Starting in Junos OS Release 16.1R6 and Junos OS Release 18.2R1, the TLB application supports 2000 TLB instances for virtual services that use the direct-server-return or the translated mode. In earlier releases, the maximum number of instances is 32.

If multiple virtual services are using the same server group, then all of those virtual services must use the same load balancing method to support 2000 TLB instances.

For virtual services that use the layer2-direct-server-return mode, TLB supports only 32 TLB instances. To perform the same function as the layer2-direct-server-return mode and have support for 2000 TLB instances, you can use the direct-server-return mode and use a service filter with the skip action.

Maximum number of servers per group

255

Maximum number of virtual services per services PIC

32

Maximum number of health checks per services PIC in a 5-second interval

For MS-MPC services cards: 2000

For Next Gen Services mode and the MX-SPC3 services cards: 1250

Maximum number of groups per virtual service

1

Maximum number of virtual IP addresses per virtual service

1

Supported health checking protocols

ICMP, TCP, HTTP, SSL, TLS-Hello, Custom

Note:

ICMP health checking is supported only on MS-MPC services cards.

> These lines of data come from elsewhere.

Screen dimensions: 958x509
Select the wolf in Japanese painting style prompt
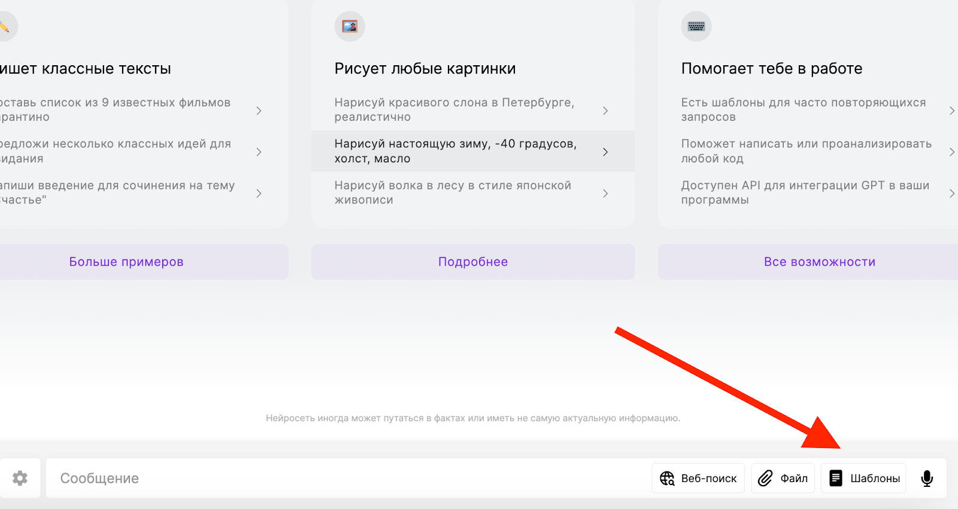click(x=453, y=193)
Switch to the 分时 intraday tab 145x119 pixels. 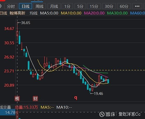click(x=11, y=6)
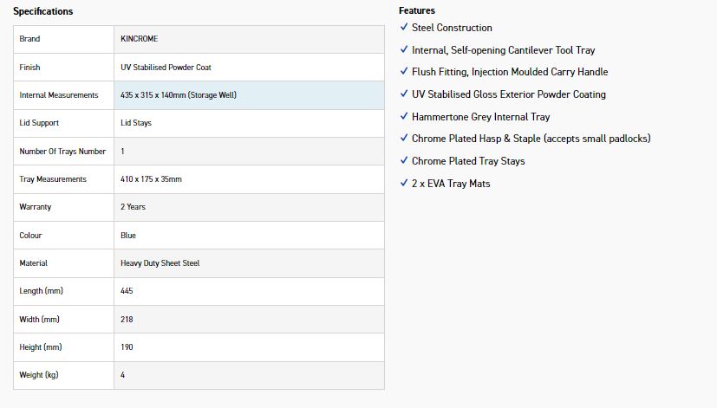The image size is (717, 408).
Task: Click checkmark beside Chrome Plated Tray Stays
Action: (404, 160)
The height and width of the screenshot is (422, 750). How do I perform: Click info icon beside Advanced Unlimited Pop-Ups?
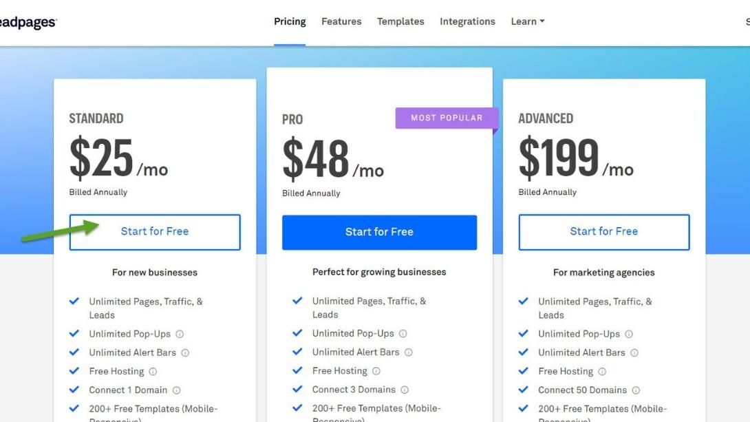point(629,334)
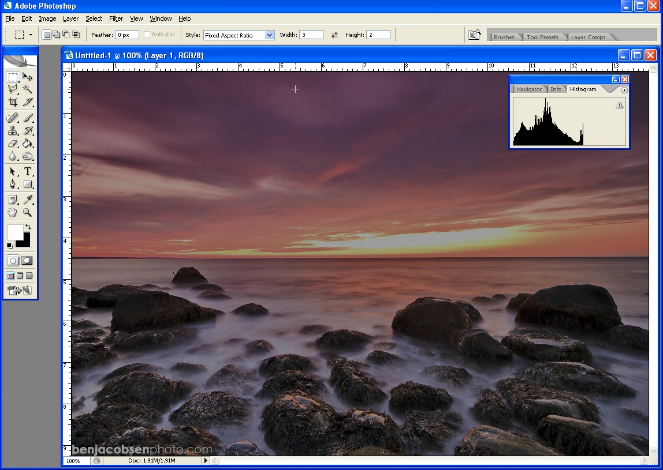Select the Hand tool
The height and width of the screenshot is (470, 663).
13,212
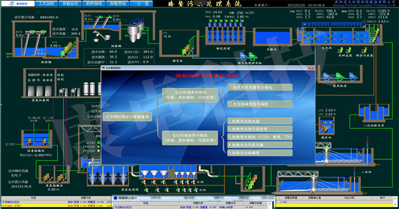Click 1.检测生化池水温 item
The image size is (399, 209).
(260, 121)
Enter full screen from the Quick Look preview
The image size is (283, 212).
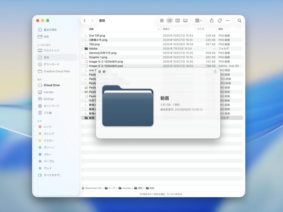click(x=104, y=71)
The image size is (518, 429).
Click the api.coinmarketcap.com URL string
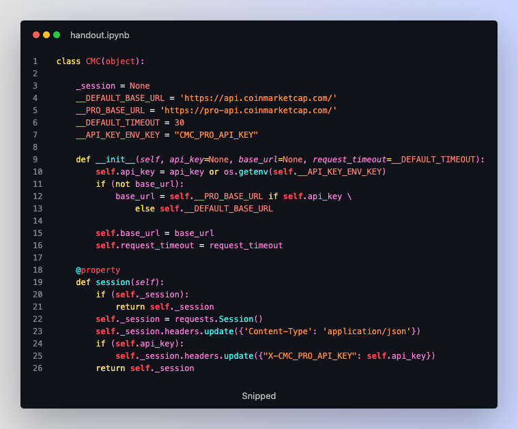click(x=258, y=98)
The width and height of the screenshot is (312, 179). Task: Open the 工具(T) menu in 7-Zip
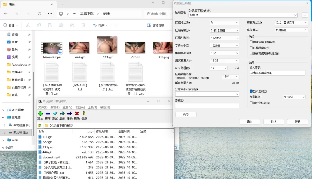pyautogui.click(x=92, y=107)
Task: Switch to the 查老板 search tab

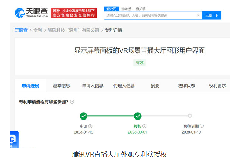Action: click(126, 9)
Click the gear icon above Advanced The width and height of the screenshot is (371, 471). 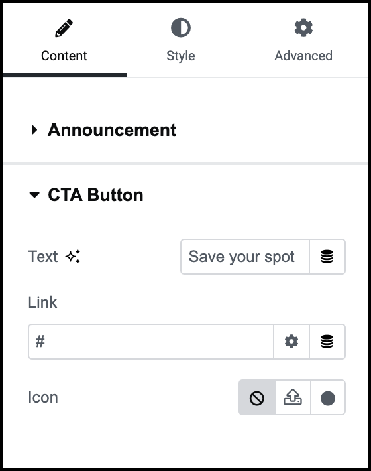click(x=303, y=28)
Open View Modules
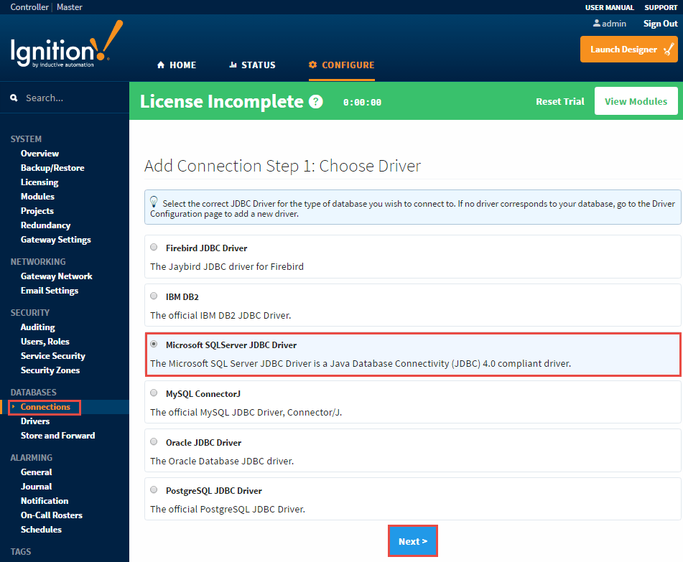The image size is (683, 562). 636,101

Starting in Junos OS release 22.4R1, TLB is enhanced to support TLS-Hello health check type. For TLS-Hello over TCP, TLS v1.2 and v1.3 health checks are supported.

Change History Table

Feature support is determined by the platform and release you are using. Use Feature Explorer to determine if a feature is supported on your platform.

Release
Description
16.1R6
Starting in Junos OS Release 16.1R6 and Junos OS Release 18.2R1, the TLB application supports 2000 TLB instances for virtual services that use the direct-server-return or the translated mode.